GPU-to-Grid: Voltage Regulation via GPU Utilization Control
Zhirui Liang, Jae-Won Chung, Mosharaf Chowdhury, Jiasi Chen, Vladimir Dvorkin
TL;DR
The paper tackles the challenge of leveraging data-center GPU resources for grid support by tightly coupling device-level workload control with distribution-level voltage regulation. It introduces a GPU-to-Grid (G2G) framework that uses the batch size of LLM inference as a fast control knob and employs online feedback optimization to balance grid voltage constraints, user latency, and data-center throughput. By modeling GPU power, latency, and throughput as logistic functions of the log batch size and embedding these into a LinDistFlow-based voltage model, the authors derive a gradient-based OFO algorithm that updates batch sizes in real time and maps them to discrete GPU configurations.
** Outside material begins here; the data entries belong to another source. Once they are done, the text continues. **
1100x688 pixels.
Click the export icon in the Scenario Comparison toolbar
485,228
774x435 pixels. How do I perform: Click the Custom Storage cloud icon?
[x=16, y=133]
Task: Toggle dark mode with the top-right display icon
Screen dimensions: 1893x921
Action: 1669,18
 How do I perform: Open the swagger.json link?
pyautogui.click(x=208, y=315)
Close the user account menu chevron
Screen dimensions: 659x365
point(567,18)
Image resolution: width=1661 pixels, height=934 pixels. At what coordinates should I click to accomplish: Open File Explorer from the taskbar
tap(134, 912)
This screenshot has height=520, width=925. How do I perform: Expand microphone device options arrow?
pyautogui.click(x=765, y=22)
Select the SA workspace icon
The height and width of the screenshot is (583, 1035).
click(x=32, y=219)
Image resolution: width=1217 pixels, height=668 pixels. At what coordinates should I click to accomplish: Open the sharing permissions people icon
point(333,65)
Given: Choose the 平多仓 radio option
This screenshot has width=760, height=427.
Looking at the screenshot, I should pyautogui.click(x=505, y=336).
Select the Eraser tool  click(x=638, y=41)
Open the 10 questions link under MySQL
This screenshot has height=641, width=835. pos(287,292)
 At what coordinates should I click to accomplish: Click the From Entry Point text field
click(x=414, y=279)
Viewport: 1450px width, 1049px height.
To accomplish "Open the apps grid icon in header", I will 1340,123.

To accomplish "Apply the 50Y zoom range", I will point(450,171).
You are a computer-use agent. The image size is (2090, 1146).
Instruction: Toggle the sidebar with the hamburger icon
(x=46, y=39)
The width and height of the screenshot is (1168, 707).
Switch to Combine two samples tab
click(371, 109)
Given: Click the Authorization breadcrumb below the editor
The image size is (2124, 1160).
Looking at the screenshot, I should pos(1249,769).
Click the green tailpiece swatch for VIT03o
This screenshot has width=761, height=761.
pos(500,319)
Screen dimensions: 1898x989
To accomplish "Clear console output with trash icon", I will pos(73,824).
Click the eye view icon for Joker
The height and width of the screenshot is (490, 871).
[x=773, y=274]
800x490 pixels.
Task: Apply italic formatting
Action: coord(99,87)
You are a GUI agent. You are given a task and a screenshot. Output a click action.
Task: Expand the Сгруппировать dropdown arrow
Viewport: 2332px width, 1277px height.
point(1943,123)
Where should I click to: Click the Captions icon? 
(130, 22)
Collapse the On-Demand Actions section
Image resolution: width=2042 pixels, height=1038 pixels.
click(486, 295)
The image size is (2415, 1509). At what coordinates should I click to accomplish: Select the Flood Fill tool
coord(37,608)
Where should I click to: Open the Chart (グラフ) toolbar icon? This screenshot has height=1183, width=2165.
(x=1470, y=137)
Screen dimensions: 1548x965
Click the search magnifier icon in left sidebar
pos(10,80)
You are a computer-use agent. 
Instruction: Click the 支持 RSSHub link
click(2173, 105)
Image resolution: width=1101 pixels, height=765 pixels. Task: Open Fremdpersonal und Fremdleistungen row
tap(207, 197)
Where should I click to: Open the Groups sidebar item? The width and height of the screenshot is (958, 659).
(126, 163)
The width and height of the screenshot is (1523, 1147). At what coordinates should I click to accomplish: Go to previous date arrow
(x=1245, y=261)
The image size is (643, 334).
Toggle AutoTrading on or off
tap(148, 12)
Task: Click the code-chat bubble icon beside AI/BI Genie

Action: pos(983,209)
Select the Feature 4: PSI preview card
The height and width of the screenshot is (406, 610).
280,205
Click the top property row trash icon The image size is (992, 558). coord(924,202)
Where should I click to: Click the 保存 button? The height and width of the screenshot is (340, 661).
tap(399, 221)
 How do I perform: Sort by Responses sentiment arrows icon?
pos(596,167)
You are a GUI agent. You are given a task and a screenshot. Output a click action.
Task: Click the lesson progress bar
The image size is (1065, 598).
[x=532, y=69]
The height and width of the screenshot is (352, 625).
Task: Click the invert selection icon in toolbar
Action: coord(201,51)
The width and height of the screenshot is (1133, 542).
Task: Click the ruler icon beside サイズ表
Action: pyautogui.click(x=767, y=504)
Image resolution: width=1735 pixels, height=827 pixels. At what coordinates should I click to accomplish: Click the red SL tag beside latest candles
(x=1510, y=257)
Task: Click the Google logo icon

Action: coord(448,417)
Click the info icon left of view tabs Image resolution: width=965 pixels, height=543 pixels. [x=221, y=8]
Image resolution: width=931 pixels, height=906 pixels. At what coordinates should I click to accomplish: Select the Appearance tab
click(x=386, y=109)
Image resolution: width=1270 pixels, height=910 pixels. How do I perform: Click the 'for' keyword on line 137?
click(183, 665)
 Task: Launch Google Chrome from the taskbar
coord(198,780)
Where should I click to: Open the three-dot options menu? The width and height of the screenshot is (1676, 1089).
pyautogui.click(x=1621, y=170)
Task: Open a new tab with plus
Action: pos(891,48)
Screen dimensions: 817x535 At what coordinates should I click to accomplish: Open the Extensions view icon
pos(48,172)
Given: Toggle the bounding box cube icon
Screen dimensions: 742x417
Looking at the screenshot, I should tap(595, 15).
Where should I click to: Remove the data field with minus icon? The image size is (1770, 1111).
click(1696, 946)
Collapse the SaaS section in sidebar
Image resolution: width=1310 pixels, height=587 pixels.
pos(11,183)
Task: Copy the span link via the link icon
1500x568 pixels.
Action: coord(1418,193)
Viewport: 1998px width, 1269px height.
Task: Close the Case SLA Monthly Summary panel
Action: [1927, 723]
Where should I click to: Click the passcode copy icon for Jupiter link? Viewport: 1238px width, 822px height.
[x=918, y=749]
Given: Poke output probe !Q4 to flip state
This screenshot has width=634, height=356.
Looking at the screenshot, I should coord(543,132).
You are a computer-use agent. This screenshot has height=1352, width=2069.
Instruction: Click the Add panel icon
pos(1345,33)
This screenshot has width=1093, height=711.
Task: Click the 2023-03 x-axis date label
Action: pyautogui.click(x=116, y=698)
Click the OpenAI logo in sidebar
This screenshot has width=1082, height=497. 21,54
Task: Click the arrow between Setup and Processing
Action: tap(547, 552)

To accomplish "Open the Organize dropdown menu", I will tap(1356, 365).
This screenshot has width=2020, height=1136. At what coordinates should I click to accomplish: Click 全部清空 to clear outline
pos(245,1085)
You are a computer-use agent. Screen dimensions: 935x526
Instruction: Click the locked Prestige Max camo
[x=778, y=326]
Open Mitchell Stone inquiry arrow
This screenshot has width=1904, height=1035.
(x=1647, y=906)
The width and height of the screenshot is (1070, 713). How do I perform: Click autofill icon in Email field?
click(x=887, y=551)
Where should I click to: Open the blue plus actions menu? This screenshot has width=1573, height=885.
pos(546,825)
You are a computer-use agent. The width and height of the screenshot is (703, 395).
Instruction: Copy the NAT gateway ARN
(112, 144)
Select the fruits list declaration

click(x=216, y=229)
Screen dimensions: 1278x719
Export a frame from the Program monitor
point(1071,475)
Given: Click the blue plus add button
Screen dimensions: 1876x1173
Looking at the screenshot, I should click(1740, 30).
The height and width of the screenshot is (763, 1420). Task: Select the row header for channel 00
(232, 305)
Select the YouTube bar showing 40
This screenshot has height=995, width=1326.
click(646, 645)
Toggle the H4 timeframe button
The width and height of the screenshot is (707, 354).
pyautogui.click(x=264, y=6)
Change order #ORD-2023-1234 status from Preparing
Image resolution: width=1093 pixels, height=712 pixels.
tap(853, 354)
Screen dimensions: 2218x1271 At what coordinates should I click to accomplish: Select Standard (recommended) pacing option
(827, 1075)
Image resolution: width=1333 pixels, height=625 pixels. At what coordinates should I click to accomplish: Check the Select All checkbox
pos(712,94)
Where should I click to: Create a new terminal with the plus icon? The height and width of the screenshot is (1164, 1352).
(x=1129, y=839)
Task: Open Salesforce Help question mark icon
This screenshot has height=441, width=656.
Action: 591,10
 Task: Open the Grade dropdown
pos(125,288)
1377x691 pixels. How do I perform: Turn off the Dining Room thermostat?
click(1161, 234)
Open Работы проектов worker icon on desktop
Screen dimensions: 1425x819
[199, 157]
OpenDSS-based simulations on the IEEE 13-bus feeder demonstrate substantial reductions in voltage violations compared to tap-only regulation, revealing that reducing GPU power can relieve low-voltage events while increasing power can aid high-voltage conditions, thereby enabling effective, hardware-light grid support from data centers.
Abstract
While the rapid expansion of data centers poses challenges for power grids, it also offers new opportunities as potentially flexible loads. Existing power system research often abstracts data centers as aggregate resources, while computer system research primarily focuses on optimizing GPU energy efficiency and largely ignores the grid impacts of optimized GPU power consumption. To bridge this gap, we develop a GPU-to-Grid framework that couples device-level GPU control with power system objectives. We study distribution-level voltage regulation enabled by flexibility in LLM inference, using batch size as a control knob that trades off the voltage impacts of GPU power consumption against inference latency and token throughput. We first formulate this problem as an optimization problem and then realize it as an online feedback optimization controller that leverages measurements from both the power grid and GPU systems. Our key insight is that reducing GPU power consumption alleviates violations of lower voltage limits, while increasing GPU power mitigates violations near upper voltage limits in distribution systems; this runs counter to the common belief that minimizing GPU power consumption is always beneficial to power grids.